Cleopatra (1934), directed by Cecil B. DeMille. Criterion Channel at home, Tuesday, May 16.
Yeah, OK, Cecil B. DeMille. Good friends suggested his 1934 Cleopatra, made right as the Hays code was getting underway. So it’s sexy, with a bunch of double-entendres and perhaps the most unhinged sex scene from a major studio in a major film. That’s the one where Cleopatra and Marc Antony embrace as five-story silk curtains close over them and the camera tracks backwards past enormous golden oars pump in sexual rhythm to the house-sized drum beating time. Holy shit.

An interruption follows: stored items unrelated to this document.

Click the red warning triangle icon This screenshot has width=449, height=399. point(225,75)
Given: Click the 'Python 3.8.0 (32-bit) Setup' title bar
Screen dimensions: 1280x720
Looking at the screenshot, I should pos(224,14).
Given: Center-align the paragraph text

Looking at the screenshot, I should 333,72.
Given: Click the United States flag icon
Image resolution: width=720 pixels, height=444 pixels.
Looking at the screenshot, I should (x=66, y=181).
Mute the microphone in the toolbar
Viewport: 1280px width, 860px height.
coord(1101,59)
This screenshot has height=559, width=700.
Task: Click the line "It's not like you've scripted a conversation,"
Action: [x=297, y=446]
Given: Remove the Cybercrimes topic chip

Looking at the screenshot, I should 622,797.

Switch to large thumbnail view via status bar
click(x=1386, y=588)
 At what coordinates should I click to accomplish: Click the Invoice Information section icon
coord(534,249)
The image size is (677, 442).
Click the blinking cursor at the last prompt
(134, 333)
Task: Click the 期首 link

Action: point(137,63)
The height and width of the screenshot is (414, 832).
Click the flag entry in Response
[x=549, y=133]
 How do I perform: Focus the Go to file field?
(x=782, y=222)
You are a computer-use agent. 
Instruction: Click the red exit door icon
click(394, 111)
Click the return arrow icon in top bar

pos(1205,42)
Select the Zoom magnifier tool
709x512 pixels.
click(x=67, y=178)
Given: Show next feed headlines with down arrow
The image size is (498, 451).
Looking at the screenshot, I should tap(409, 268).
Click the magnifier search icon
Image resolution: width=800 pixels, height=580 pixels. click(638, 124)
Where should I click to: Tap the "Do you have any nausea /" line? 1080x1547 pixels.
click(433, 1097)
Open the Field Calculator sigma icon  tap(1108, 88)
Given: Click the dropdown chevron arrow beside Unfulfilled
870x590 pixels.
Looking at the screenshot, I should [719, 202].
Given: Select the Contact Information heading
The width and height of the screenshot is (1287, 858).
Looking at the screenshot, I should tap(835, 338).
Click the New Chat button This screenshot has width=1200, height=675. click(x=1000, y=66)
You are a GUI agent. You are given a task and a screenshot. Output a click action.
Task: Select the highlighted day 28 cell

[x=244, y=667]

Claudette Colbert is one of my favorite actresses, an amazing comedian who totally makes It Happened One Night, Midnight and The Palm Beach Story great movies. She is nearly awful as Cleopatra, but no one seems to agree with me. I mean, she’s funny in spots, like when she’s smuggled into Julius Caesar’s room, wrapped in a carpet and unrolled, laughing and half-dressed. I guess that happened in real life, or least in recorded history–Cleopatra in a carpet, that is. Ultimately, though, this is a tragedy, and poor Claudette just can’t pull off those feelings later on in the picture. And the final death scene, with a little plastic snake, just looks ridiculous.
I will say that it is fascinating to see the time when they used to build these damn sets from scratch. Today’s CGI sets–I’m looking at you Gladiator–are going to look just awful in short order, but Cleopatra’s look will impress as long as we have access to the movie.